FIGURE 3.

Enzymes involved in the acetylation and deacetylation of H3K56 in human system. A, p300-mediated in vitro acetylation of histones extracted from HEK 293T cells. In vitro acetylation reaction was performed in the presence (lane 1) or absence (lane 2) of recombinant p300 as described under “Experimental Procedures.” The upper panel depicts immunoblot analysis using anti-H3K56ac antibodies, whereas the level of total H3 is shown in the lower panel. B, p300 acetylates H3K56 in vivo. p300 was overexpressed (lane 2) and silenced (lane 3) separately in HEK 293T cells as described under “Experimental Procedures.” The histones were isolated and immunoblotted for monitoring H3K56ac and H3 levels (upper two panels). Expression of p300 and tubulin was monitored by immunoblot analysis of the same samples.

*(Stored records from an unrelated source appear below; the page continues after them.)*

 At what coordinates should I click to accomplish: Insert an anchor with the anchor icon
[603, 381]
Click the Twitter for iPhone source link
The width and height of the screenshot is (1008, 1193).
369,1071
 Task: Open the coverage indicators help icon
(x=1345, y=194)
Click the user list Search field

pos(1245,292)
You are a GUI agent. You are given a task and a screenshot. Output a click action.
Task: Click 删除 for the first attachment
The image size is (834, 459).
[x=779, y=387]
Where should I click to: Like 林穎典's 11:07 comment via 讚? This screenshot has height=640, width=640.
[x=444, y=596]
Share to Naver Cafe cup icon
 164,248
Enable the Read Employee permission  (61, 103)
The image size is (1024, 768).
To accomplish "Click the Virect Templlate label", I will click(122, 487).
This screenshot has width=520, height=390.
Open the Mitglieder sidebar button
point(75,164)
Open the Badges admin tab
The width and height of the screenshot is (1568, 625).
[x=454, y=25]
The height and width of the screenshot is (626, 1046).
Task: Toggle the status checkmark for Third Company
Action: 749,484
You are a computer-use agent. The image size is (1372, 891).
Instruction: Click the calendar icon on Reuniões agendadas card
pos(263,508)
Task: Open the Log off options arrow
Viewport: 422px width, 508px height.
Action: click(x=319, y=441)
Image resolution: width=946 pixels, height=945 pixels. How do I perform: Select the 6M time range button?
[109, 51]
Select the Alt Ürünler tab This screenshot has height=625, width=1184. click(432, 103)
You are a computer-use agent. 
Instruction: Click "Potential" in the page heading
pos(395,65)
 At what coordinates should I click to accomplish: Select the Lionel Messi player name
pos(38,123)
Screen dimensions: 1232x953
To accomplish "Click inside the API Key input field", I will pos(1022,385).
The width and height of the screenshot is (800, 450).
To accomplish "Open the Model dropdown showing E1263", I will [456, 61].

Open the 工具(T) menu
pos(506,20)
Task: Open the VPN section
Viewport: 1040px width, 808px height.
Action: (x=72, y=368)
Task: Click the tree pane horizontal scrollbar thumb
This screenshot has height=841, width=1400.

C and D, hSIRT2 and hSIRT3 deacetylate H3K56 in vivo. Sirtuins involved in the deacetylation of H3K56ac were tested by monitoring the reduction in the level of H3K56 acetylation upon overexpression of hSIRT1, hSIRT2, and hSIRT3 (C) and siRNA-mediated knockdown of hSIRT2 and hSIRT3 (D) by transient transfection in HEK 293T cells as described under “Experimental Procedures.” Immunoblotting anti-H3 and anti-β-actin was used as a loading control. Expression of the three sirtuins was confirmed using immunoblotting of lysates from control (−) and transfected (+) cells using anti-SIRT antibody (upper panel). Immunoblot with anti-β-actin (lower panel) was used as a loading control.